Sebetulnya ini pengalaman mendampingi T-SOM Nasional untuk yang ke-3 kalinya. Apakah semakin tenang karena punya pengalaman?  Jawabannya adalah Tidak..tidak..tidak… Pengalaman Angkatan ke-3 ini tentunya berbeda karena berjumpa dengan remaja yang memiliki karakter dan kepribadian yang berbeda.

Sebagai seorang pendamping yang juga berlatar belakang sebagai seorang psikolog anak dan remaja di angkatan ke-3 ini, saya memiliki idealisme paradigma tersendiri terutama dalam menuntun remaja menulis refleksi untuk mengolah rasa yang dialami  setiap bulan dan refleksi saat selesai mengikuti Pertemuan Nasional T-SOM. Saat mengolah refleksi seolah sedang melakukan konseling dengan remaja T-SOM. Berawal dengan menggali emosi dan perasaan remaja yang sering kali dijawab “ya biasa aja, ya gitu aja kak”.

Sebagai seorang pendamping dan seorang psikolog yang masih berpatokan ideal yang tinggi merasa tertekan kenapa sudah mengalami langsung kok belum menyadari perasaan sendiri ya?
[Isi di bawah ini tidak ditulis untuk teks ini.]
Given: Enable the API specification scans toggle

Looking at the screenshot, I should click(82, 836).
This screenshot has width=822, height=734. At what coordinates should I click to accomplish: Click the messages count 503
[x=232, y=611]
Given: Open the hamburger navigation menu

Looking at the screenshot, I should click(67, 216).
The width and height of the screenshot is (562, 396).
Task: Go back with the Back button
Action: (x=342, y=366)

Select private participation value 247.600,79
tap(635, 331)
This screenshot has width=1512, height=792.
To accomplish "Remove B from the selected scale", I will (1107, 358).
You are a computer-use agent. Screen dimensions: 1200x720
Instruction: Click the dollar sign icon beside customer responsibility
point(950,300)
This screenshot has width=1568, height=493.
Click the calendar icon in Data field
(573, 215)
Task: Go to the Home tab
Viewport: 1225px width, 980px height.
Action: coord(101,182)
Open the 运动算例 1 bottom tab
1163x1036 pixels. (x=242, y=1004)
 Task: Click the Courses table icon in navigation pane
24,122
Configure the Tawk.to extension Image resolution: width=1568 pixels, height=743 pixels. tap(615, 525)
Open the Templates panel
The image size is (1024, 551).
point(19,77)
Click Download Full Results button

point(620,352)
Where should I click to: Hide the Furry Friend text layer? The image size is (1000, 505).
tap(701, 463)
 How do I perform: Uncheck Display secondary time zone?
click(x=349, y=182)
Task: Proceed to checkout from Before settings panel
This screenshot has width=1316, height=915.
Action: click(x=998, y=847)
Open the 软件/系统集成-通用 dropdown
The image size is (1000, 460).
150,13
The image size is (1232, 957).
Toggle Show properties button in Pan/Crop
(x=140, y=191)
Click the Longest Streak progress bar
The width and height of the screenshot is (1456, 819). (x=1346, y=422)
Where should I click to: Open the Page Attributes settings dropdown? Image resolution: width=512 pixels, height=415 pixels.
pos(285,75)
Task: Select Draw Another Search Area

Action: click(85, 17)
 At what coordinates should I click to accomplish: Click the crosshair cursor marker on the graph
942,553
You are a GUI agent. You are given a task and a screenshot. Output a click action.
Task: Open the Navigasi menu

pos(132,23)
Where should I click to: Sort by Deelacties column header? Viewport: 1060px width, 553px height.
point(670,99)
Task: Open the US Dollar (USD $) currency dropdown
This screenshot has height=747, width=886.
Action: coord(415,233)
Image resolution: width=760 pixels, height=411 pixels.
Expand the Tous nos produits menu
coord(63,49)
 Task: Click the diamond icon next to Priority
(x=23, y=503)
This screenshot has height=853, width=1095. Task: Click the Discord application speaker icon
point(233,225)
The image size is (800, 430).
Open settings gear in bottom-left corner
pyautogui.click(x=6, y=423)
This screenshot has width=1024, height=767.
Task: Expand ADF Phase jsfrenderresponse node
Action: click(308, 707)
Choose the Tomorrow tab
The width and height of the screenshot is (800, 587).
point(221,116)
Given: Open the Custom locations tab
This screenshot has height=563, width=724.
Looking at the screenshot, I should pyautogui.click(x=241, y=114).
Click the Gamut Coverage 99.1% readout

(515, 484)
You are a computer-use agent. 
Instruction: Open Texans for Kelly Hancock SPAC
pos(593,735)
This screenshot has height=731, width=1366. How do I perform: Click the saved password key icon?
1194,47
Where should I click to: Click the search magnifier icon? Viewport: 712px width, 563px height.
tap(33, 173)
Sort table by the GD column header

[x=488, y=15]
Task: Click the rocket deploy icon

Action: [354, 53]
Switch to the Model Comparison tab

Kok hanya dijawab biasa saja?. Tergelitik untuk memancing lebih dalam perasaan mereka, menyadari lebih nyata akan perasaan yang mereka rasakan. Bedanya adalah saat saya sebagai psikolog yang memberikan konseling dengan klien saya bisa mengatasi perasaan untuk tidak terhanyut dalam konseling klien. Namun, saat menggali refleksi dengan remaja T-SOM, sulit untuk tidak terhanyut dengan proses berefleksi setiap remaja. Saat dibedah perasaan nyata apa yang muncul oleh remaja? Belajar menata pengalam dan rasa yang dirasakan? Kemudian memancing menyusun kembali hati yang sudah dibedah dalam refleksi setiap remaja T-SOM. Berproses mengenal diri lebih dalam dari pengalaman misi. Rasanya saat membantu remaja TSOM menggali refleksi, ikut terasa pedih dan juga bahagia yang sama. Kenapa yak kok ikut terbawa suasana ikutan pedih dan senang? Dalam proses T-SOM Angkatan ketiga ini idealisme mengenal rasa itu perlu digali sampai dalam perlahan memudar, karena bagi remaja mengenal rasa menjaga rasa untuk bisa bermisi membawa kebahagiaan butuh proses yang ditentukan oleh pengalaman mereka dan Tuhan sendiri. Kalau sebagai pendamping belum berhasil memancing perasaan yang muncul dan masih terasa biasa, bukan sebuah kesalahan namun memang belum waktunya bagi remaja untuk mengenal perasaan mereka dengan jelas saat bermisi. Sebagai pendamping tidak perlu kecewa atau merasa gagal, karena sudah mencoba namun memang Tuhan yang menjaga hati mereka punya takaran waktunya sendiri.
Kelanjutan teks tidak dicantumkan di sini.